**WHAT IS ASKED:** Recast the lines from the one holding "Click the Write a review button" through the one holding "(1304, 336)", inclusive, as a Markdown table with the columns Number and Line. Skip any blank lines, and leave the pictures out.

**THE RECORDS:**
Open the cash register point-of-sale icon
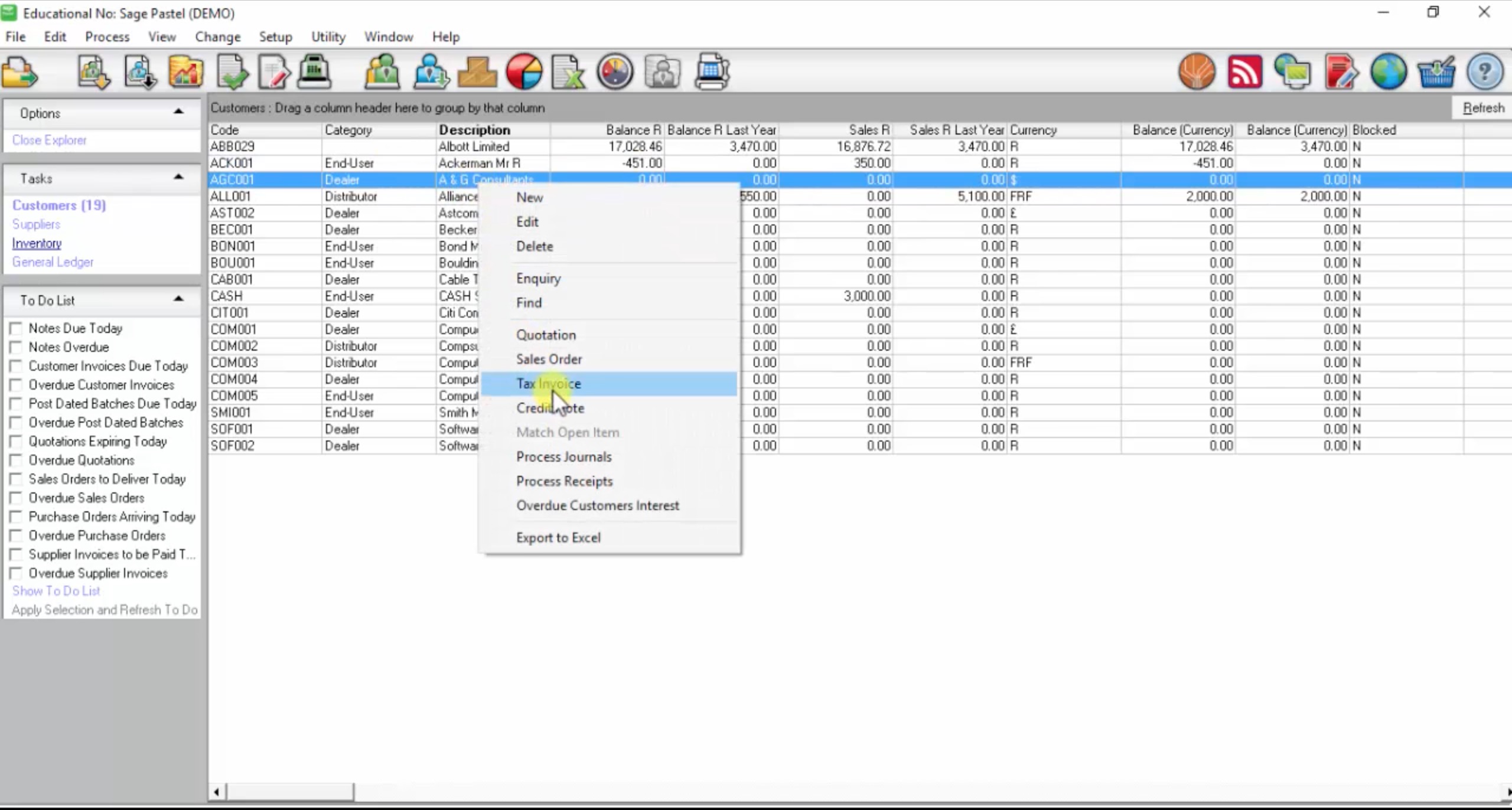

---

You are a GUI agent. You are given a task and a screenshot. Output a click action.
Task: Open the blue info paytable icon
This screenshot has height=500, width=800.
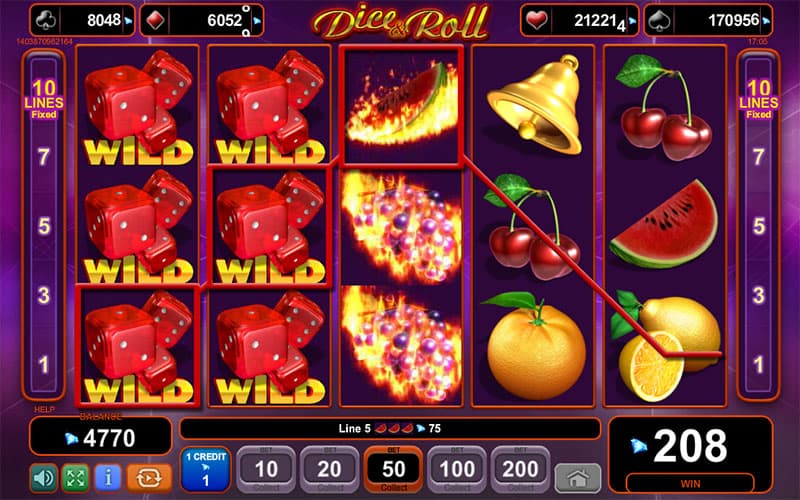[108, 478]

* * *

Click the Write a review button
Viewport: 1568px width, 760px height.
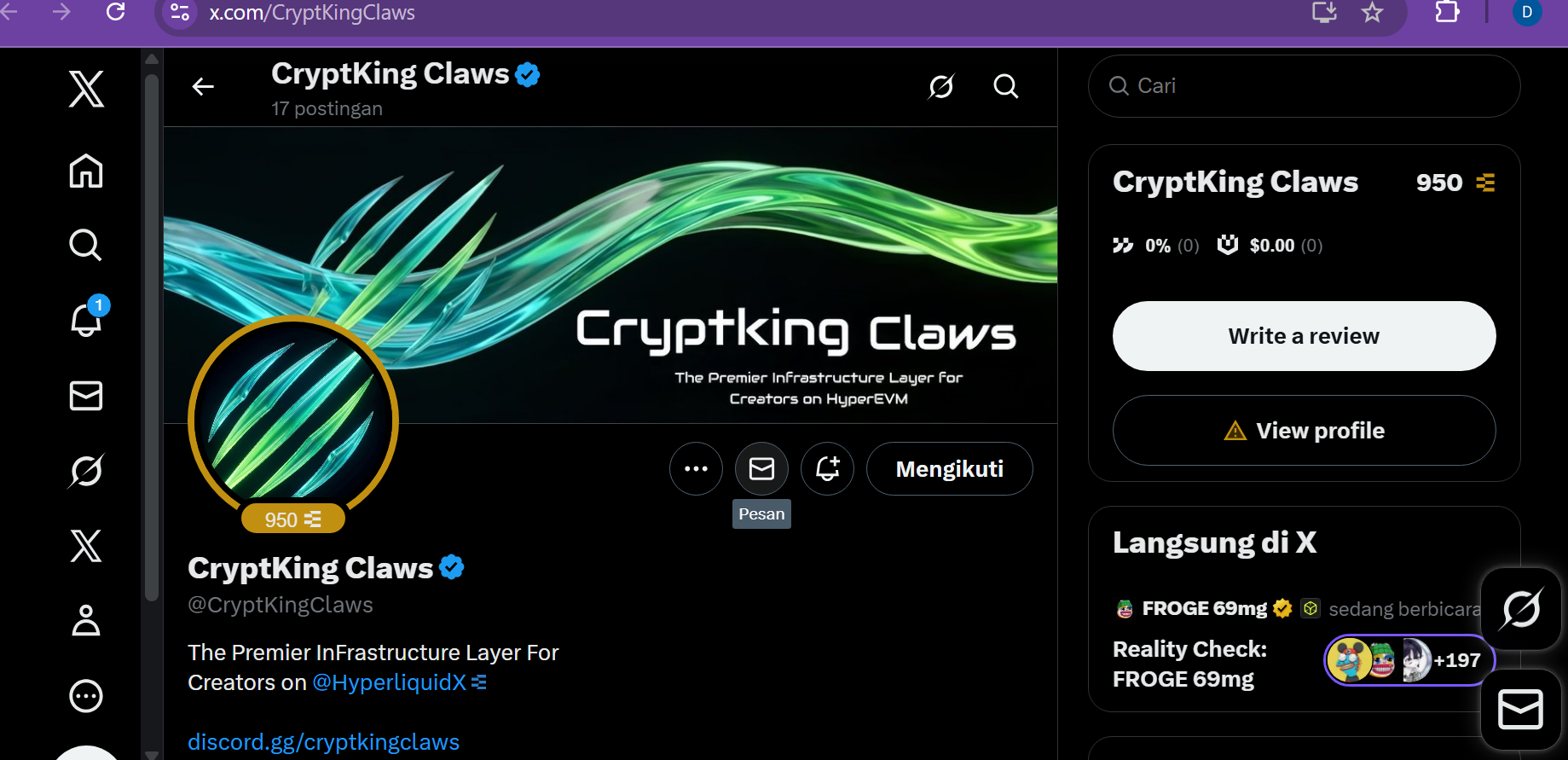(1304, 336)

**FULL SOLUTION:**
| Number | Line |
|---|---|
| 1 | Click the Write a review button |
| 2 | Viewport: 1568px width, 760px height. |
| 3 | (1304, 336) |